§ Source extract
------------------------------------------------------------------------

Editor’s Note: Over 100 students gathered outside Andrew Klavan’s Tuesday night appearance to protest his lecture. Read our coverage of it here.

Andrew Klavan, a popular conservative journalist and writer, will be coming to Boston College on Tuesday for a Boston College Republicans-sponsored event. Klavan often talks about Judeo-Christian identity in the West, and his previous university speaking engagements have been protested by students and administrators alike who view some of his past comments as Islamophobic and racist.

In May, Stanford administrators openly criticized a Klavan speaking event at the University for his views on Islam, particularly citing a Daily Wire video in which he attacks Muslims.

“Jihad is a spiritual struggle during which a Muslim attempts to rise to a higher plane of consciousness by slaughtering non-believers, raping their women, taking over their civilizations, and persecuting and oppressing them until they’re all dead,” Klavan said in the video.

“Jihad is a religious concept, and religion is sacred,” Klavan continued. “That’s why it’s called ‘religion.’ If it weren’t sacred, it would not be called religion, but something else, like killing and raping people. Then you would be able to oppose it, but as long as it’s called religion, you must submit to being killed and raped. That’s in the Constitution. And lest any foul Jews or Christians go around feeling superior to anybody, just remember the Bible has lots of ugly things in it too. Like when Jesus went on the Crusades and murdered gay people.”

In his book The Great Good Thing: A Secular Jew Comes to Faith in Christ, Klavan wrote that he sees European culture as superior to all other cultures.

“It sometimes seems to me the entire postmodern assault on the concept of truth has been staged to avoid just this conclusion: some cultures are simply more productive than others and the high culture of Europe has been the most productive so far,” Klavan wrote. “It’s as if, in the aftermath of the Holocaust, Western thinkers have become so skittish around the idea of racism they will do anything to avoid naming their culture as superior to others, even if it means avoiding the evidence of their own eyes.”

Klavan also faced controversy when he visited the University of Memphis, according to its student newspaper The Daily Helmsman, where the president of Young Americans for Freedom (YAF)—a network of conservative public figures and activists that work with college organizations—said that students had been taking down promotional posters for a Klavan speaking event.

“In inviting Mr. Klavan to give a talk on campus, titled “The Art of Being Free,” Boston College Republicans considered his views on freedom, happiness, and conservatism,” Luis Duran, president of Boston College Republicans and MCAS ’21, said to The Heights in an email.

Associate Vice President for University Communications Jack Dunn did not immediately respond to a request for comment.

Boston College Republicans say that delays in the Office of Student Involvement (OSI) approval process for a lecture by Klavan diminished the club’s ability to effectively advertise and organize for the event.

Duran said he reached out to YAF in early June to begin preliminary talks about bringing a speaker to BC. They finalized the plan for Klavan’s lecture and submitted the contract for approval to OSI on Sept. 30.

------------------------------------------------------------------------

§ Input records
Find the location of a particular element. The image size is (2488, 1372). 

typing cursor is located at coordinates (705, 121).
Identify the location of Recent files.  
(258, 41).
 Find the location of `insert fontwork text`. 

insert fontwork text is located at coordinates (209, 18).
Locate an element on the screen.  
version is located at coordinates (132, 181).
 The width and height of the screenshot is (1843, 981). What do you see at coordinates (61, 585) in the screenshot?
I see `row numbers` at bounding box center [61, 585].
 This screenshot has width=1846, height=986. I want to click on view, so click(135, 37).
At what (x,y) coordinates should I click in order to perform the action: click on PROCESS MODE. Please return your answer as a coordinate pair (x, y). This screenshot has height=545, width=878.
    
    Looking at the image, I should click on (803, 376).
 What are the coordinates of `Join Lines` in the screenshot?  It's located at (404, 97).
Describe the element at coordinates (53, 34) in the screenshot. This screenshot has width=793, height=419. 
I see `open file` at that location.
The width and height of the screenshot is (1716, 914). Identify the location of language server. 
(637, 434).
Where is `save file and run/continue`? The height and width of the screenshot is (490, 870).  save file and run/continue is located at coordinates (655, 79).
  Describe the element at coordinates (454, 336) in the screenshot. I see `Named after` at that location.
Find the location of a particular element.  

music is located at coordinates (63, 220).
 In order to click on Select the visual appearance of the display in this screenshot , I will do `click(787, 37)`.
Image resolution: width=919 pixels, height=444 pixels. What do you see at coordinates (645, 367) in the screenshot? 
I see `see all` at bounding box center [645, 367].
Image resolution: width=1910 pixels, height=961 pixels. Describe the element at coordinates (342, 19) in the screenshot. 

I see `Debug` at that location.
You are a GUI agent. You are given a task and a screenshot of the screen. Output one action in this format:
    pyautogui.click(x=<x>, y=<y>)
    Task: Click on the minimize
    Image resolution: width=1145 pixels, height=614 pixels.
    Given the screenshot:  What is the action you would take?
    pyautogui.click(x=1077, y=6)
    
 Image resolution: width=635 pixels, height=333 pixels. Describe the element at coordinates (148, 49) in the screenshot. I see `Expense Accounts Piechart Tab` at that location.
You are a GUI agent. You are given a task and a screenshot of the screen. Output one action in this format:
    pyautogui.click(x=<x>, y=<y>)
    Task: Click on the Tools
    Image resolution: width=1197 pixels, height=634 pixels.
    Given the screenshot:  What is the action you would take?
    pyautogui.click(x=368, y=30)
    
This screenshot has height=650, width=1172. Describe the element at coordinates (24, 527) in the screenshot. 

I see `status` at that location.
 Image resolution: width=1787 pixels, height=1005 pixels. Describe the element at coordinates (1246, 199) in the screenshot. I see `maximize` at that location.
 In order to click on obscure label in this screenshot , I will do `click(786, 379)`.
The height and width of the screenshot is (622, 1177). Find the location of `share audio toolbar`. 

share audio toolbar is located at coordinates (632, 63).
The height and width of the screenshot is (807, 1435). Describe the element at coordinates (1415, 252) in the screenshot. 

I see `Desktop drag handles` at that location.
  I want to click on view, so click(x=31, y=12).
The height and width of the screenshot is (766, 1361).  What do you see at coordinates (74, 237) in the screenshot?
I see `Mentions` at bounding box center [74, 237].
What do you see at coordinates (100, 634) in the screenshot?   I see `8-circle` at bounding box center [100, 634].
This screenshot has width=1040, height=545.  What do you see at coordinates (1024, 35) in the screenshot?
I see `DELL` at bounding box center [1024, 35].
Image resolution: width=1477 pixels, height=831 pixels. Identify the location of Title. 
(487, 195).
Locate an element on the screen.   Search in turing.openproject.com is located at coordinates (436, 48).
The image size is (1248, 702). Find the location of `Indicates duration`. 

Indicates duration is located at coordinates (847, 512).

------------------------------------------------------------------------

§ Stated exercise 1
Answer these from the article about Andrew Klavan:
(a) Administrators at which university openly criticized a Klavan speaking event in May?
(b) Who is the president of Boston College Republicans?
(c) On what date was the contract for Klavan's lecture submitted to OSI for approval?
§ Stated exercise 2
Turn the lines of the rows above, from the line with "coordinates (655, 79)." to the line with "Image resolution: width=1787", into a Markdown table with columns n and Line. Number each line and leave out blank ones.

§ Final result 1
(a) Stanford
(b) Luis Duran
(c) Sept. 30

§ Final result 2
| n | Line |
|---|---|
| 1 | Where is `save file and run/continue`? The height and width of the screenshot is (490, 870).  save file and run/continue is located at coordinates (655, 79). |
| 2 |   Describe the element at coordinates (454, 336) in the screenshot. I see `Named after` at that location. |
| 3 | Find the location of a particular element.   |
| 4 | music is located at coordinates (63, 220). |
| 5 |  In order to click on Select the visual appearance of the display in this screenshot , I will do `click(787, 37)`. |
| 6 | Image resolution: width=919 pixels, height=444 pixels. What do you see at coordinates (645, 367) in the screenshot?  |
| 7 | I see `see all` at bounding box center [645, 367]. |
| 8 | Image resolution: width=1910 pixels, height=961 pixels. Describe the element at coordinates (342, 19) in the screenshot.  |
| 9 | I see `Debug` at that location. |
| 10 | You are a GUI agent. You are given a task and a screenshot of the screen. Output one action in this format: |
| 11 |     pyautogui.click(x=<x>, y=<y>) |
| 12 |     Task: Click on the minimize |
| 13 |     Image resolution: width=1145 pixels, height=614 pixels. |
| 14 |     Given the screenshot:  What is the action you would take? |
| 15 |     pyautogui.click(x=1077, y=6) |
| 16 |  Image resolution: width=635 pixels, height=333 pixels. Describe the element at coordinates (148, 49) in the screenshot. I see `Expense Accounts Piechart Tab` at that location. |
| 17 | You are a GUI agent. You are given a task and a screenshot of the screen. Output one action in this format: |
| 18 |     pyautogui.click(x=<x>, y=<y>) |
| 19 |     Task: Click on the Tools |
| 20 |     Image resolution: width=1197 pixels, height=634 pixels. |
| 21 |     Given the screenshot:  What is the action you would take? |
| 22 |     pyautogui.click(x=368, y=30) |
| 23 | This screenshot has height=650, width=1172. Describe the element at coordinates (24, 527) in the screenshot.  |
| 24 | I see `status` at that location. |
| 25 |  Image resolution: width=1787 pixels, height=1005 pixels. Describe the element at coordinates (1246, 199) in the screenshot. I see `maximize` at that location. |